Even though I’d like to think that this level of adoption is all down to the efforts of us, early evangelists, the reality is that the economic circumstances in Latin America make fertile ground for the adoption of crypto.
Why Bitcoin Could Be a Boon for Latin America
A significant part of the reason for Bitcoin’s popularity is the factors mentioned above. Cryptocurrencies level the financial playing field. Using Bitcoin doesn’t require you to go to a bank, hand over your passport and undergo complex KYC checks and credit ratings scores. Anyone with a smartphone can start using cryptocurrencies within seconds, meaning it holds vast potential as an enabler of financial inclusion.
This is how Kenya’s M-Pesa system took off — because it bypassed the need for a bank account, making it a viable option for the unbanked and those in poverty. As the economic crisis bites on Latin America, Bitcoin has the potential to do the same.
Unlike M-Pesa, which relies on national currencies, Bitcoin holds another attraction for the people in Latin America. The value of the Argentinian peso has fallen by 85% against the U.S. dollar in the last five years — and that’s not unique within the region. With such a low level of confidence in national currencies and purchasing power loss that make Bitcoin volatility irrelevant, people prefer to convert their funds to crypto. When the Argentinian government clamped down on crypto last year, the people simply started using LocalBitcoins and other peer to peer means of exchange.
Broader Opportunities From DeFi and More
These days, using crypto doesn’t even mean depending solely on Bitcoin as a store of wealth, given it has also shown record volatility levels this year. Stablecoins are more available than ever before and backed by a wide range of more stable currencies, including the U.S. dollar and the euro.
These foreign currencies would have been entirely inaccessible to many citizens of Latin America a few years ago. Now they’re available to buy in virtual form within seconds, using only a smartphone and without going through any middleman.

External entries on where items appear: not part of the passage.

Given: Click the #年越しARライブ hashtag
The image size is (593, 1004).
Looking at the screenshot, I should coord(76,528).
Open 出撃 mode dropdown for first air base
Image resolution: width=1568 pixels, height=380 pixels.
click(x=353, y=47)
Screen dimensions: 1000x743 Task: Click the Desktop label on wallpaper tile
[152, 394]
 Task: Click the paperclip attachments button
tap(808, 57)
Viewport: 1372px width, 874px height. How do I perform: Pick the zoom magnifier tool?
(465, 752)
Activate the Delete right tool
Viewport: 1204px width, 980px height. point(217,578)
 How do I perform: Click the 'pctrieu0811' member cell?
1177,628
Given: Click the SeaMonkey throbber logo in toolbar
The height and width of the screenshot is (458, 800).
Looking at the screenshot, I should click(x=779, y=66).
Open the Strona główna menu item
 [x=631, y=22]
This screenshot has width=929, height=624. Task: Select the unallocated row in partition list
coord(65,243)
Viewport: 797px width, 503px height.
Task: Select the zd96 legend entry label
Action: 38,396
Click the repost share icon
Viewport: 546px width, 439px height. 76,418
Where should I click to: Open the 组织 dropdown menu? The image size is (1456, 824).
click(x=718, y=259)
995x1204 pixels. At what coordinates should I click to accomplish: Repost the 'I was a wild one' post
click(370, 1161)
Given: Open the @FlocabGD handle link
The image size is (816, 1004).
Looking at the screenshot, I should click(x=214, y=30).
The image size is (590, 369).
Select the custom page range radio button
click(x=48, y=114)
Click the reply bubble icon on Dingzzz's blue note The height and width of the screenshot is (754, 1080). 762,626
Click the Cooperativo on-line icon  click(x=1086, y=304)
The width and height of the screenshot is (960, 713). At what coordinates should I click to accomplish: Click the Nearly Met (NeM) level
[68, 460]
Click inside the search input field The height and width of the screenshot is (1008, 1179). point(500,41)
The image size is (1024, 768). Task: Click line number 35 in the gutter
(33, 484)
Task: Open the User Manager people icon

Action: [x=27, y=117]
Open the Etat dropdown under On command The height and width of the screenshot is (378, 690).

Decentralized finance is taking off in a big way, and opening up even more opportunities for financial inclusion for people in Latin America. Stablecoins pegged to the U.S. dollar and backed by crypto allow holders to use their crypto as collateral on loans, creating new avenues of lending for those who would otherwise be ineligible for bank credit. If someone does have a store of wealth in crypto, they can stake it and earn interest from those wishing to borrow.
Blockchain is also becoming more interoperable. Therefore, it seems reasonable to expect that within a few years, decentralized finance applications running on Bitcoin and other platforms will run together seamlessly, allowing a lender on one platform to loan funds to a borrower on another. Tokenizing traditional assets, such as commodities or even real estate, could finally bring true democratic access to the broader financial markets.
Due to the continuing challenge of the pandemic, things seem bleak right now. The next few years will be some of the most economically challenging in LATAM’s history. However, those of us in the crypto space have an opportunity and a responsibility to use our knowledge, expertise and influence to help use digital finance as a way of alleviating the situation for the benefit of young and future generations.